All MPS types have a clinical spectrum, i.e., neuronopathic and non-neuronopathic. The severe end of the spectrum for MPS I and MPS II with rapidly progressing patients comes under neuronopathic phenotype (involvement of the brain) whereas the milder end of the spectrum includes non-neuronopathic patients for MPS I, II and MPS VI with slowly progressing symptoms. Usually, patients in both MPS I and II accumulate common GAGs (HS and DS), therefore, patients share some of the characteristic phenotypical manifestations, such as short stature due to skeletal disease, inguinal and umbilical hernias, hydrocephalus, hearing loss, coarse facial features, protruded abdomen with hepatosplenomegaly, and varying degree of cognitive dysfunction based on HS/DS ratio [5]. Clinical presentation of MPS VI is similar to MPS I without neurocognitive impairment based on only DS accumulation. The severe phenotype is characterized by more severe dysostosis multiplex with a final mean height of 1.15 m [6]. Earlier, the life expectancy of patients with severe phenotypic MPS was short, due to the unavailability of diagnostic methods, and multi-disciplinary care, and hence, very limited patients survived beyond childhood [7]. However, with improved care and the emergence of new therapies, patients with MPS I, MPS II, and VI have shown a trend towards longer survival over recent decades (1990–2010s), leading to an increase in the population of older MPS patients. Considering that this trend towards longer survival will continue to grow, MPS is expected to eventually become a chronic medical issue in the future [7, 8].

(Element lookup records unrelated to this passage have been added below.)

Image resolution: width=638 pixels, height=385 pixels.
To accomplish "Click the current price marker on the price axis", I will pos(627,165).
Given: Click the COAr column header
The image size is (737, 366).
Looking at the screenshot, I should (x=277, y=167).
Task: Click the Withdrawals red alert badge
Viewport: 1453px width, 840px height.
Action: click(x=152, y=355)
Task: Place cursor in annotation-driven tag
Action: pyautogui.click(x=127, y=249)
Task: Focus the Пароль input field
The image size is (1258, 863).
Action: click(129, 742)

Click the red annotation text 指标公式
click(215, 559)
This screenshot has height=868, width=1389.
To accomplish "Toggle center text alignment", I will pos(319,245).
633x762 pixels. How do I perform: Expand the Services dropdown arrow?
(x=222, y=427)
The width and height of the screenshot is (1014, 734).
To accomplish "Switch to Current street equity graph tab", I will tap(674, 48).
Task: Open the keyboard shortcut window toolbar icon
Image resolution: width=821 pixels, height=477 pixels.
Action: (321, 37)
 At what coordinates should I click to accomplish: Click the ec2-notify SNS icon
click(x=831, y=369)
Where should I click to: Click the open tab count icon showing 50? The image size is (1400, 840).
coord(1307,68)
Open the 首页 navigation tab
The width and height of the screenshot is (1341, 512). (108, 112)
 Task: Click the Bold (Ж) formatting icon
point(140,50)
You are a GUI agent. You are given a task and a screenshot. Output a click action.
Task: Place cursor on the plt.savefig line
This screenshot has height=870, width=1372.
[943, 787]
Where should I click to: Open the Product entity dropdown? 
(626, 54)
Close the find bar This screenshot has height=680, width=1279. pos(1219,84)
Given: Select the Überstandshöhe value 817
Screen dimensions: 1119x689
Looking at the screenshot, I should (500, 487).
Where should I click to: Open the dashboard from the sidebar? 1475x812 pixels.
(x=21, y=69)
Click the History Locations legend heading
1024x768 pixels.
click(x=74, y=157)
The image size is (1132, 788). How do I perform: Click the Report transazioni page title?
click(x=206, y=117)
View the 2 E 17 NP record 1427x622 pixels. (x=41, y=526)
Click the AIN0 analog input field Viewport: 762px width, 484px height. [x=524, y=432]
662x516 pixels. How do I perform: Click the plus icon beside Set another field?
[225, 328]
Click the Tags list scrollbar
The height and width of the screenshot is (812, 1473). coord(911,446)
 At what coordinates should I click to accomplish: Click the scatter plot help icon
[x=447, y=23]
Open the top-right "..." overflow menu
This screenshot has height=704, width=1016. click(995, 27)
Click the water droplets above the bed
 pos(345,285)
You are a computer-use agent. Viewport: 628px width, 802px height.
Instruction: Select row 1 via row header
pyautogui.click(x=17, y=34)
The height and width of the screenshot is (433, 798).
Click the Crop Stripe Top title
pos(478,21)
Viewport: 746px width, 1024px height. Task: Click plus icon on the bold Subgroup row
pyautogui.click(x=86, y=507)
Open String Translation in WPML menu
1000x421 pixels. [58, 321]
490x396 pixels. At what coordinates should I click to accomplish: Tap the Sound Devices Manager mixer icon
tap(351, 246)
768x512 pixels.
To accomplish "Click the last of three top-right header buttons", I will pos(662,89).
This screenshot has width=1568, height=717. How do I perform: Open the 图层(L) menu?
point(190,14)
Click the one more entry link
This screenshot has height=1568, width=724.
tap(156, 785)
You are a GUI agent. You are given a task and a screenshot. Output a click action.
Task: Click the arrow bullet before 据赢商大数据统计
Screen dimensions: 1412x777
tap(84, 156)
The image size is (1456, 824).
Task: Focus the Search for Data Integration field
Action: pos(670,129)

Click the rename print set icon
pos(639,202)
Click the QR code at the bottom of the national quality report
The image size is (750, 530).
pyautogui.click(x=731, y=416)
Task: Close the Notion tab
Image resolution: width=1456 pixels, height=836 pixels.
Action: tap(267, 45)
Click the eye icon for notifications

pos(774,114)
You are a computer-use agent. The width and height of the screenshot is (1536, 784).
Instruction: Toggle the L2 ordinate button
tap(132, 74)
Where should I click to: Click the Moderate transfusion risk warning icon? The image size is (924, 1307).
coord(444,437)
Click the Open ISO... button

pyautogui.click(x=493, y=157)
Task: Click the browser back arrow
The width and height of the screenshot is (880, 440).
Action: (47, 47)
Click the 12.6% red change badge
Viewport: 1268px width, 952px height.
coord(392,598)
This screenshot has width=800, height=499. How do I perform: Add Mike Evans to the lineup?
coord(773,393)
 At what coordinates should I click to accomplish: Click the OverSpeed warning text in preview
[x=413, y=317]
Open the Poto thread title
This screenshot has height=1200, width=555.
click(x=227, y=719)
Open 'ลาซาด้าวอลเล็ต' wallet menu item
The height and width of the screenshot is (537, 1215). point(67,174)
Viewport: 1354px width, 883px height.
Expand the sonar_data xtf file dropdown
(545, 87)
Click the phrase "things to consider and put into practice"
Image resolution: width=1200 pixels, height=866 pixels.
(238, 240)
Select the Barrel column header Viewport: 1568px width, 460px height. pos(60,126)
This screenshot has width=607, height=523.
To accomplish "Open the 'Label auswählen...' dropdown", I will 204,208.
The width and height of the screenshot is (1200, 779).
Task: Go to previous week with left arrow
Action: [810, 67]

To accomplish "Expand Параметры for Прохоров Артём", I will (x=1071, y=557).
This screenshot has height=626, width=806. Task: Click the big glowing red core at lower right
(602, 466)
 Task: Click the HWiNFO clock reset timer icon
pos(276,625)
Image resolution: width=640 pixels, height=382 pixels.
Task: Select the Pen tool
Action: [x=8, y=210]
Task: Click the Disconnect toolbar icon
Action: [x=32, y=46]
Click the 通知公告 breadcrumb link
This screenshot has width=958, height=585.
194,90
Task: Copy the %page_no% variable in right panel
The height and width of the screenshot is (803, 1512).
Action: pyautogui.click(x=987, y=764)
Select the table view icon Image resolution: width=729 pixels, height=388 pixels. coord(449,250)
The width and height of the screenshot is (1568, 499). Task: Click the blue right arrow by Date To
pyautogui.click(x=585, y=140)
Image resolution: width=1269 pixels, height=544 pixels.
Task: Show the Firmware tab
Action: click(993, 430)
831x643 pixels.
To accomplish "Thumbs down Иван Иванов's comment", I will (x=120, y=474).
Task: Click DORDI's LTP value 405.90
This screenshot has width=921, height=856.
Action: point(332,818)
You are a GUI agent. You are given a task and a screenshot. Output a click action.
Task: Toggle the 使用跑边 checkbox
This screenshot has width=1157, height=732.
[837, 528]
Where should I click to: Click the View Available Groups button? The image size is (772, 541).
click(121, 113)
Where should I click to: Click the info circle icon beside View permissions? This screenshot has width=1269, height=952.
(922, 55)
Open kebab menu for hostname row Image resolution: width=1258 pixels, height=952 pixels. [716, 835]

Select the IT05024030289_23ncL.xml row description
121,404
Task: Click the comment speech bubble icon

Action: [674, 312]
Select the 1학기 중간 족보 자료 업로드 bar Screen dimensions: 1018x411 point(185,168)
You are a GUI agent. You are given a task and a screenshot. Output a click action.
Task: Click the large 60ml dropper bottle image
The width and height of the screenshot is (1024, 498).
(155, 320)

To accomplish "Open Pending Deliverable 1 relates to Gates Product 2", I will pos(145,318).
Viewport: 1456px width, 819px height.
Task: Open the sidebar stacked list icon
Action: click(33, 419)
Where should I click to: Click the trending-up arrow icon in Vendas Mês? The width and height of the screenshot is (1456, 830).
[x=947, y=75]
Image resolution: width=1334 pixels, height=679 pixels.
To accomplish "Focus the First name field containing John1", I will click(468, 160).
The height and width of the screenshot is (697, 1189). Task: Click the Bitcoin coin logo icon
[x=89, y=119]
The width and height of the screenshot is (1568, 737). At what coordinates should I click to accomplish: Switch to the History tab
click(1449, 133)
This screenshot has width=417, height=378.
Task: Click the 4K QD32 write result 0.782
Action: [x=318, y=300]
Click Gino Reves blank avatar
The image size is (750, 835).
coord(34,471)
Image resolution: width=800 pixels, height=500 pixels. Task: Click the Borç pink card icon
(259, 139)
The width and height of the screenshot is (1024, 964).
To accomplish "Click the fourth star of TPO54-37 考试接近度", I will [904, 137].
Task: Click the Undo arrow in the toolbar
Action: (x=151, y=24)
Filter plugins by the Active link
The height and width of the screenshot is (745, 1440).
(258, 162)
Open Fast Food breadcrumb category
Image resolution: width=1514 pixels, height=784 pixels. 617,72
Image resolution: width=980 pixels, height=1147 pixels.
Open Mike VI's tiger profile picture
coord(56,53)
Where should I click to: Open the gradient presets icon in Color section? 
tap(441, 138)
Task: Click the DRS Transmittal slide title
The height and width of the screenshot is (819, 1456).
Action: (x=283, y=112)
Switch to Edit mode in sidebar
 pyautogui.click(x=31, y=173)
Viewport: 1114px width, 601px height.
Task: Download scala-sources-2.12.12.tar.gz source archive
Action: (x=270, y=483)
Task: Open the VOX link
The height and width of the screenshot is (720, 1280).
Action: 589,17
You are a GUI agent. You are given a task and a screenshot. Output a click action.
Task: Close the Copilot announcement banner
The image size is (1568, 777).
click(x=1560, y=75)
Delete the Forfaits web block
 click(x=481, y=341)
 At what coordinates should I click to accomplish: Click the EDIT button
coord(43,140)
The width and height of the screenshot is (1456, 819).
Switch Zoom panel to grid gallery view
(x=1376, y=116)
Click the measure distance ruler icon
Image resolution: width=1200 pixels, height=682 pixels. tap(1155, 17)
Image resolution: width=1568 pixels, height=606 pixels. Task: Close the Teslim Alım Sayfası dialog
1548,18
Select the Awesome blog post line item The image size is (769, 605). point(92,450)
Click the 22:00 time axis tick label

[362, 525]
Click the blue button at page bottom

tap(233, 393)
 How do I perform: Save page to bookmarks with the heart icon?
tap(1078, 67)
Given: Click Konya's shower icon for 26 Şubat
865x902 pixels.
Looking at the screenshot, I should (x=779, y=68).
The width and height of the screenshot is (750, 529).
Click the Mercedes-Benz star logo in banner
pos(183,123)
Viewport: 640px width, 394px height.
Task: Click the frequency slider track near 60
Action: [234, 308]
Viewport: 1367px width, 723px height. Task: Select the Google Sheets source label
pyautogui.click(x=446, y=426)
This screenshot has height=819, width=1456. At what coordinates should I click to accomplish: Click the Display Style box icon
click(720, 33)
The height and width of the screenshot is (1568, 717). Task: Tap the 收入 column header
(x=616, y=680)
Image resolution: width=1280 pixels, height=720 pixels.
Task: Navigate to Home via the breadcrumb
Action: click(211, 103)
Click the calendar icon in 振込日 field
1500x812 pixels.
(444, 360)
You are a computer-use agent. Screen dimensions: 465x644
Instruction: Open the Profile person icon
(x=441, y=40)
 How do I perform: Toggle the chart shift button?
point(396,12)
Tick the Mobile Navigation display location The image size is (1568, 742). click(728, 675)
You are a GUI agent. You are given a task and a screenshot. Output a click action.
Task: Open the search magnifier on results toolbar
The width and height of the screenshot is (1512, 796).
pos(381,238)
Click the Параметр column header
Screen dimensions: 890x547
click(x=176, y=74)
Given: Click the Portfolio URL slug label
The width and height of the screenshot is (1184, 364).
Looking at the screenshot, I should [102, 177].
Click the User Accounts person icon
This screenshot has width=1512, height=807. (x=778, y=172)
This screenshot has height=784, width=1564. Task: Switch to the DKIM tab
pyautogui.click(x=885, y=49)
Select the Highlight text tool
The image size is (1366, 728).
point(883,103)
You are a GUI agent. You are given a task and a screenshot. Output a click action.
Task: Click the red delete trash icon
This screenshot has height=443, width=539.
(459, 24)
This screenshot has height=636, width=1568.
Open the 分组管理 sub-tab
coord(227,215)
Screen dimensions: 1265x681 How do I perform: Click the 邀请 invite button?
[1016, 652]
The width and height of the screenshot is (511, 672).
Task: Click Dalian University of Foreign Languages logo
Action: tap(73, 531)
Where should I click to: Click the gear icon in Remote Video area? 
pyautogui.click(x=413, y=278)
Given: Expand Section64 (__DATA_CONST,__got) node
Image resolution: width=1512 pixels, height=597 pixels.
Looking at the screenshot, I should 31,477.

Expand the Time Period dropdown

The current treatment options available for MPS, such as haematopoietic stem cell transplantation (HSCT) and/or enzyme replacement therapy (ERT), alleviate symptoms of the disease but do not constitute a definite cure. The ERT improves mobility and pulmonary function, reduces the risk of organ damage, and substantially improves the QoL for most patients with MPS [913]. However, recombinant enzyme is inefficient in crossing the blood–brain barrier, hence there are no benefits of ERT in preventing or improving cognitive decline. Also, the effect of ERT on bones, cartilage and cardiac valves is very limited [14]. Consequently, patients with MPS require frequent care and assistance from parents, siblings, and other family members [15]. The physical, emotional, social, and financial impact of MPS not only affects patients but also their families and caregivers providing long-term care [16]. Therefore, it is imperative to understand their life course, unmet needs, challenges in care and develop best practices and follow-up protocols for caregivers and patients struggling with the disease [17].

The most effective approach to explore about the experience and challenges in the daily life of both patients and caregivers living with a rare condition is qualitative survey studies conducted via in-depth interviews [17, 18]. Particularly in rare diseases such as MPS, a qualitative study can allow a comprehensive understanding of the diversity of attitudes, behaviors, and experiences of an individual living with a rare disorder [19, 20].

The burden of MPS in France has not been thoroughly investigated, except in a retrospective observational study, which evaluated the MPS II burden, organization of clinical care, and effects of idursulfase treatment on the disease in 52 patients in France [21]. Therefore, this French national survey study was conducted to understand the overall management and perception of adolescent and adult patients with MPS I (Hurler, Hurler-Scheie, Scheie syndrome), MPS II (Hunter syndrome), and MPS VI (Maroteaux-Lamy syndrome).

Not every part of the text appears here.